Things seemed fine when I ran the script locally and it would update the cron job as I had expected. So, I let it go on its merry way. A couple of weeks later and the site that I was monitoring goes down but I don’t get any notifications. Again, running the above code directly from the command line worked perfectly but the cron job was not doing anything. Upon further inspection, the cron job was somehow looking for the run_monitor.sh script in the home directory. Then it dawned on me that the pwd was the problem. Since the cron job is being executed relative to the home directory, the pwd command within the script actually returns the home directory and not the location of the run_monitor.sh script.
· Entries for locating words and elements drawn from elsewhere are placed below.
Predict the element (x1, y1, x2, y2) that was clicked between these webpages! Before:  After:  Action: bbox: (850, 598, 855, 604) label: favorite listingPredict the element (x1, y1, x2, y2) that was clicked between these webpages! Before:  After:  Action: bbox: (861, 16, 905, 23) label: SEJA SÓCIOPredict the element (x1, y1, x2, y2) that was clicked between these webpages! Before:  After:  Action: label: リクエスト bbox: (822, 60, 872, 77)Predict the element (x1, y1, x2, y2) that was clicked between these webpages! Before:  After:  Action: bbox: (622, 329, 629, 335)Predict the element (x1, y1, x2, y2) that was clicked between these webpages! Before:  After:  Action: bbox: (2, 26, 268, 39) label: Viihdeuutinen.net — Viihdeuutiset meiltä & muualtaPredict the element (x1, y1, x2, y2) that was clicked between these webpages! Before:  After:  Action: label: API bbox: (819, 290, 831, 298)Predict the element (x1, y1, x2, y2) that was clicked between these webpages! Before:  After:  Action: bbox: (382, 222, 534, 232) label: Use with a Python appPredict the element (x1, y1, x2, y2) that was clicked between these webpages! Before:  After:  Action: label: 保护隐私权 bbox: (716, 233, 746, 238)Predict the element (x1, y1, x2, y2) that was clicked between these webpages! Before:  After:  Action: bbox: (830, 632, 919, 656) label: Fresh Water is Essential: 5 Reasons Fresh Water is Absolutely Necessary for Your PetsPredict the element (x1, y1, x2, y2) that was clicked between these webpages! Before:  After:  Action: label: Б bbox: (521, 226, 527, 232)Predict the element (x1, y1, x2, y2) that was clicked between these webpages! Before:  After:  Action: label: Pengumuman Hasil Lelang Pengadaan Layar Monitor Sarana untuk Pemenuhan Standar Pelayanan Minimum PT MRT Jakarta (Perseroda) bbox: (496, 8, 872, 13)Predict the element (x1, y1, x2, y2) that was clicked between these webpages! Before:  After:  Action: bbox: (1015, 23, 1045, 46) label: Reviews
So, instead, we need the $APPDIR to point to the location of the run_monitor.sh script like this:

#!/bin/sh

APPDIR="$( cd "$( dirname "$0" )" && pwd )"
HTTP_RESPONSE=`curl -k -sL -w "%{http_code}" "http://www.google.com" -o /dev/null`

if [ ! $HTTP_RESPONSE -eq 200 ]; then
    # Replace this line to send a message to channel
    # Remove/add/update cron job to once every hour
    (crontab -l | grep -v "$APPDIR/run_monitor.sh"; echo "0 * * * * $APPDIR/run_monitor.sh") | sort - | uniq - | crontab -
else
    # Remove/add/update cron job to once every minute
    (crontab -l | grep -v "$APPDIR/run_monitor.sh"; echo "* * * * * $APPDIR/run_monitor.sh") | sort - | uniq - | crontab -



Problem solved! It’s a subtle bug that was hard to detect/debug but became obvious only after I spent some time thinking about it. I hope to never encounter this again!


Published

Oct 16, 2019